EXERCISE GOAL —
From the records below, extract only the lines running from the line with "The width and height of the screenshot is (1526, 975)." to the line with "You are a computer-use", both lines included, reproducing them exactly.

(Collected data)
====
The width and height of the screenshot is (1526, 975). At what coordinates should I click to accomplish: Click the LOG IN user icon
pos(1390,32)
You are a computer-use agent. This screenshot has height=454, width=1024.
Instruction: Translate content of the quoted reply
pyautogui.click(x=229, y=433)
====
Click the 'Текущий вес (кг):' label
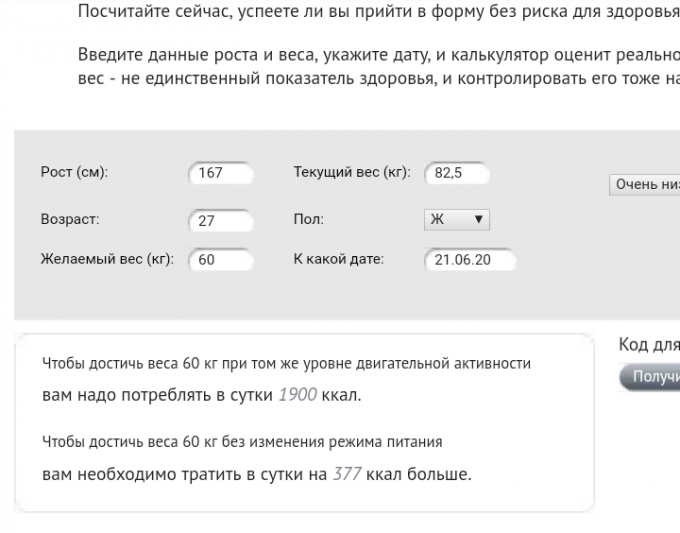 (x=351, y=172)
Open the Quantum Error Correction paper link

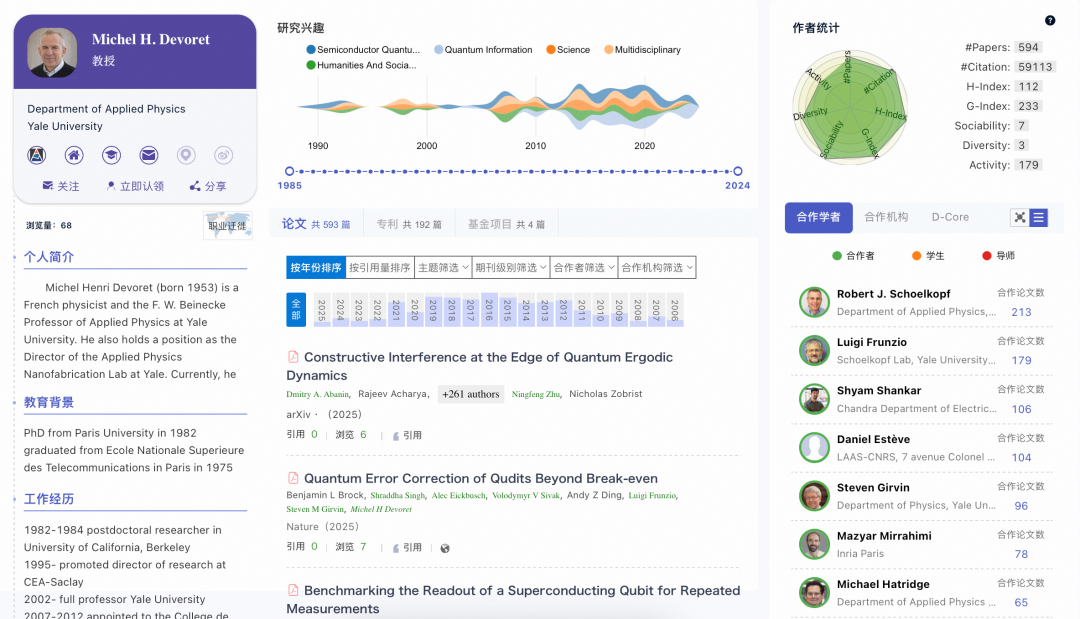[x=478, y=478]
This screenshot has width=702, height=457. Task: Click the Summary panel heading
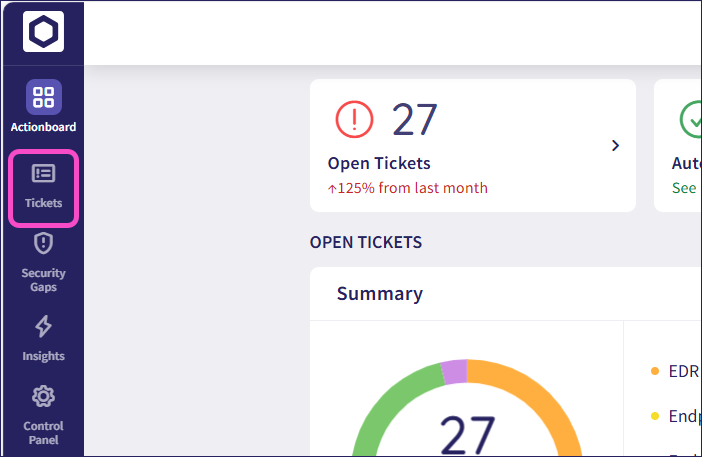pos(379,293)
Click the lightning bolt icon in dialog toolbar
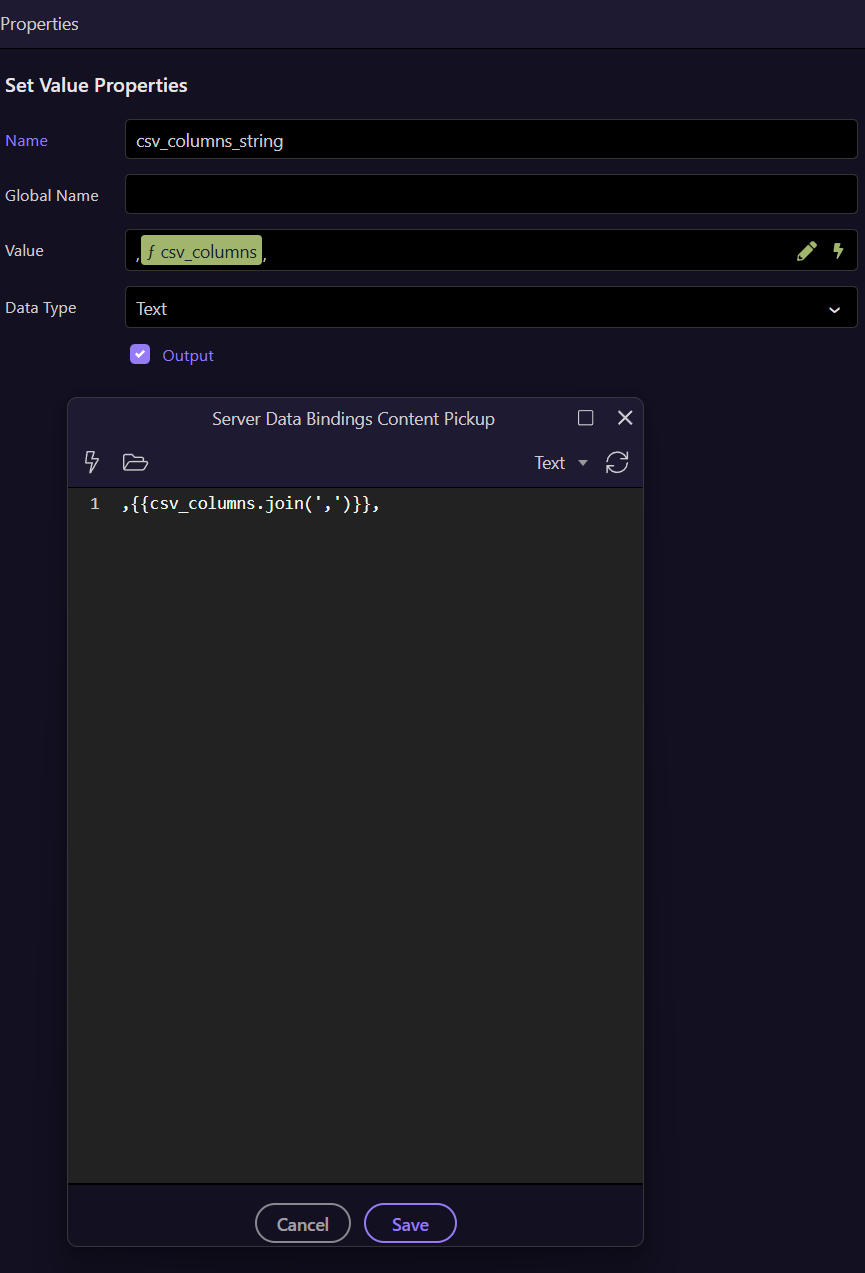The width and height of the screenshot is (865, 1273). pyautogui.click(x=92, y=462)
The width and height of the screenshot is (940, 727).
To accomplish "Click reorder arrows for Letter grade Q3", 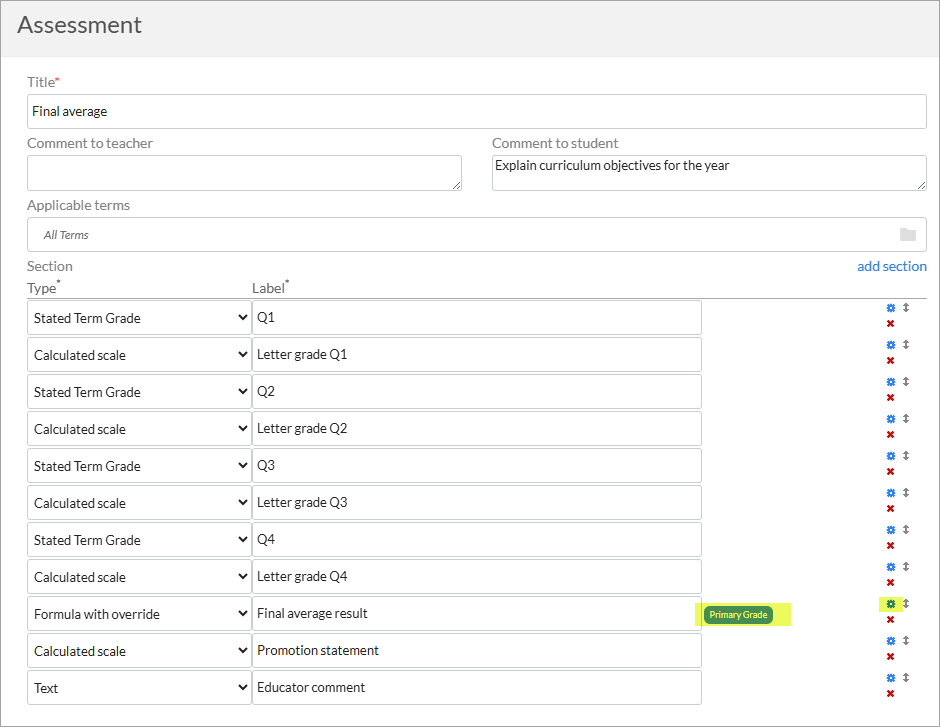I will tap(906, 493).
====
OUTPUT OF THE TASK —
The width and height of the screenshot is (1526, 975). At what coordinates should I click to accomplish: Click the LOG IN user icon
pos(1390,32)
You are a computer-use agent. This screenshot has height=454, width=1024.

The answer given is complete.